People always think they’re living through unprecedented times. But in our case, we probably are.
🚸 Why there’s no such thing as lost learning — “The fact is that we – as a community of politicians, teachers and education experts – decide what any child must know, understand or be able to do at each age, not some natural law of learning. Why should a child know the structure of a cell membrane by the age of 16? I couldn’t know that information at 16 because it had not yet been fully discovered and described. But I learned it at a later stage.”
This is a useful post to point people towards, as the author does a great job of pointing out the ridiculousness of putting an arbitrary body of knowledge before the well-being of young people.
My views on privilege hardly need rehearsing here, but suffice to say that one of the main problems with our tiny island is the delusions of grandeur we have through outdated institutions such as the monarchy.

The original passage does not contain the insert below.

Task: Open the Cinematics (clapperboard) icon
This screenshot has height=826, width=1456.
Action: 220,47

Quotation-as-title by Anthony Hope. Image by Tyler Nix.
It’s already impossible to buy graphics cards, due to their GPUs being perfect for crypto mining. That fact doesn’t seem like it’s going to be resolved anytime soon.
😔 The unbearable banality of Jeff Bezos — “To put it in Freudian terms, we are talking about the triumph of the consumerist id over the ethical superego. Bezos is a kind of managerial Mephistopheles for our time, who will guarantee you a life of worldly customer ecstasy as long as you avert your eyes from the iniquities being carried out in your name.”

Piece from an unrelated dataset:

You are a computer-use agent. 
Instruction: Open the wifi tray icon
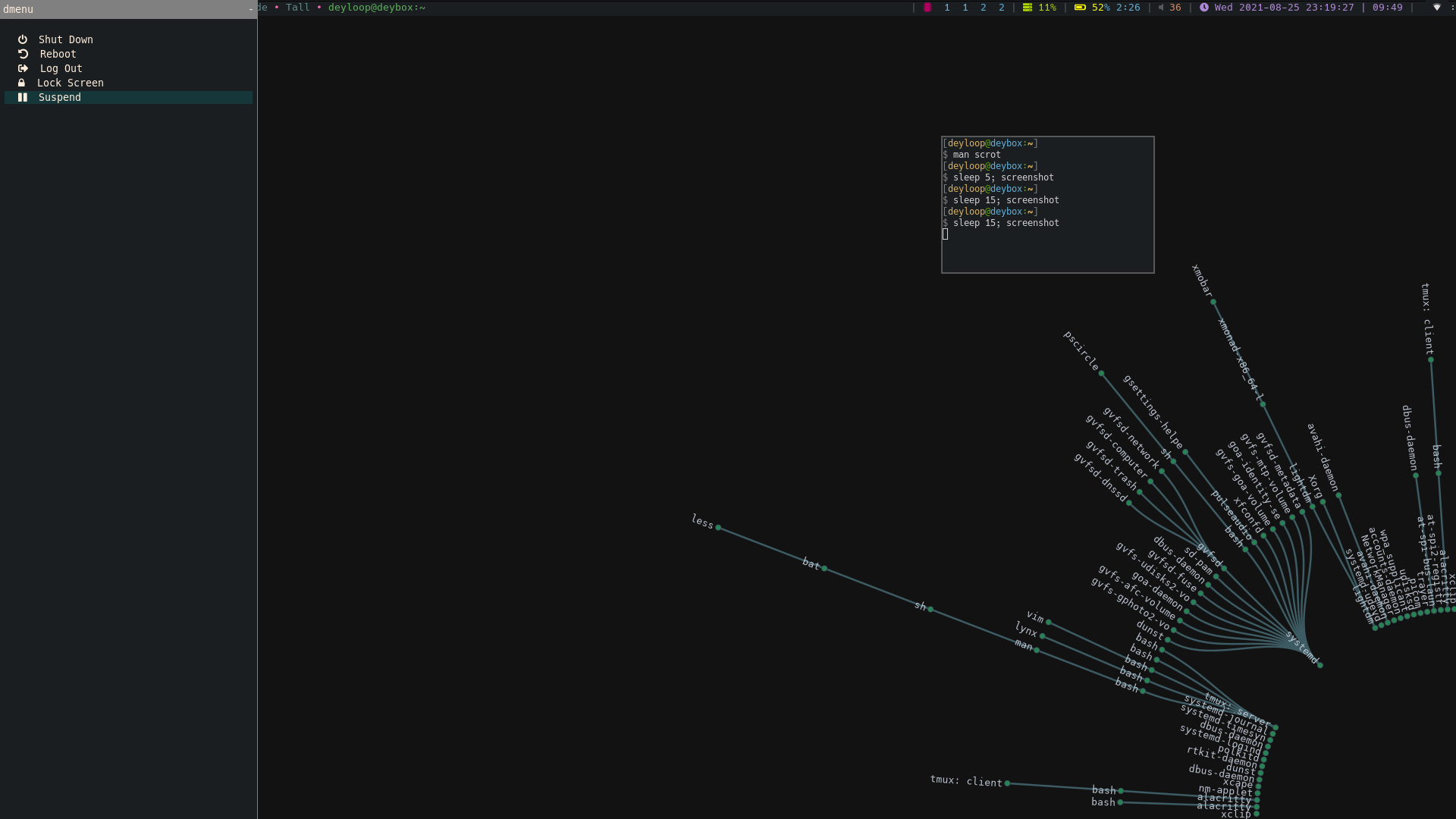1436,8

I’ve started buying less stuff from Amazon; even just removing the app from my phone has made them treat me as just another online shop. I also switched a few years ago from a Kindle to a ePub-based e-reader.
📱 The great unbundling — “Covid brought shock and a lot of broken habits to tech, but mostly, it accelerates everything that was already changing. 20 trillion dollars of retail, brands, TV and advertising is being overturned, and software is remaking everything from cars to pharma. Meanwhile, China has more smartphone users than Europe and the USA combined, and India is close behind – technology and innovation will be much more widely spread. For that and lots of other reasons, tech is becoming a regulated industry, but if we step over the slogans, what does that actually mean? Tech is entering its second 50 years.”

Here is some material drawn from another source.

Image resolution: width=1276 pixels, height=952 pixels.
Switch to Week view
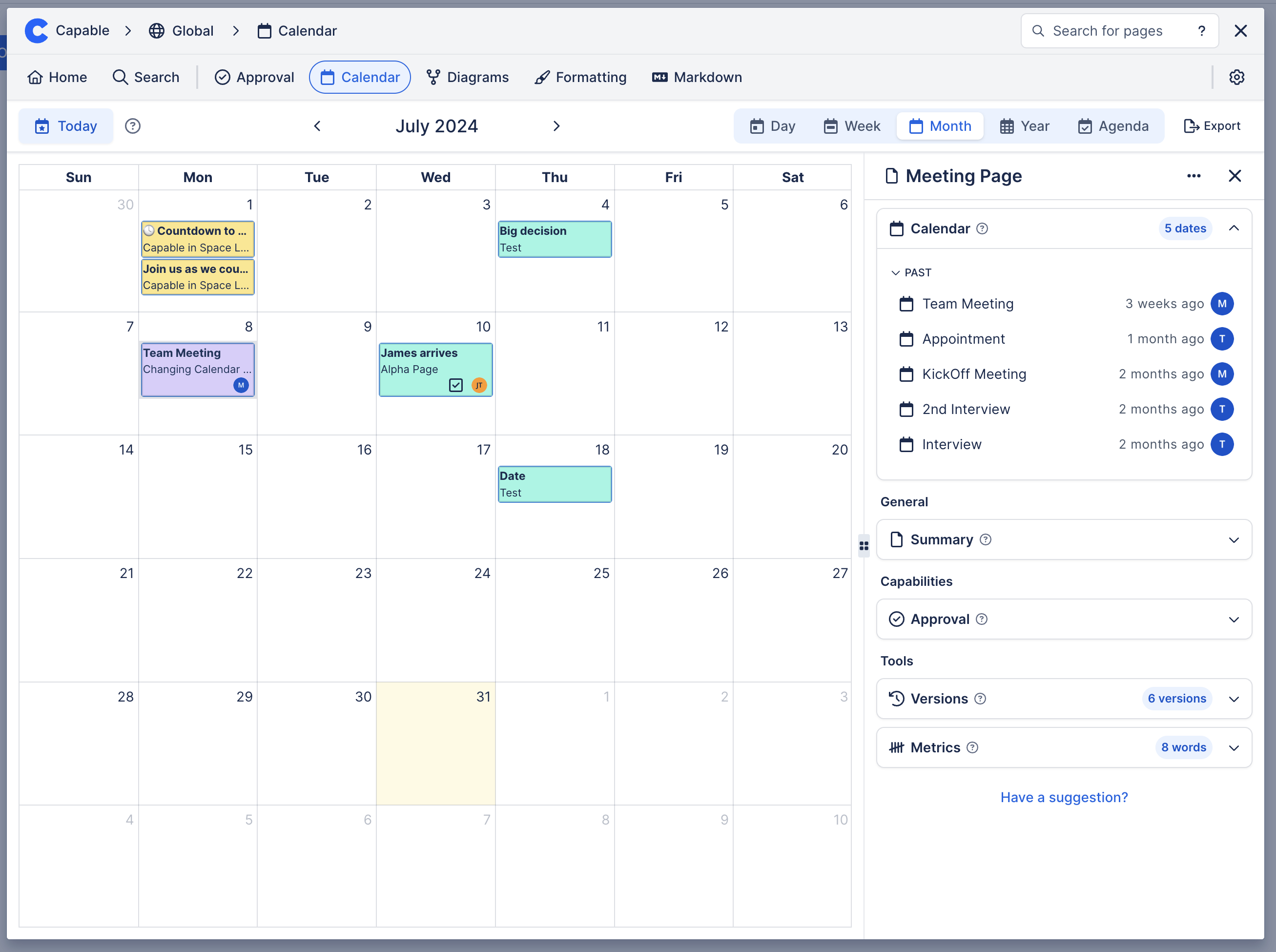[852, 125]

This is a really interesting presentation (and slide deck). It’s been interesting watching Evans build this iteratively over the last few weeks, as he’s been sharing his progress on Twitter.
🗯️ The Coup We Are Not Talking About — “In an information civilization, societies are defined by questions of knowledge — how it is distributed, the authority that governs its distribution and the power that protects that authority. Who knows? Who decides who knows? Who decides who decides who knows? Surveillance capitalists now hold the answers to each question, though we never elected them to govern. This is the essence of the epistemic coup. They claim the authority to decide who knows by asserting ownership rights over our personal information and defend that authority with the power to control critical information systems and infrastructures.”
Zuboff is an interesting character, and her book on surveillance capitalism is a classic. This might article be a little overblown, but it’s still an important subject for discussion.
☀️ Who Built the Egyptian Pyramids? Not Slaves — “So why do so many people think the Egyptian pyramids were built by slaves? The Greek historian Herodotus seems to have been the first to suggest that was the case. Herodotus has sometimes been called the “father of history.” Other times he’s been dubbed the “father of lies.” He claimed to have toured Egypt and wrote that the pyramids were built by slaves. But Herodotus actually lived thousands of years after the fact.”
It’s always good to challenge our assumptions, and, perhaps more importantly, analyse why we came to hold them in the first place.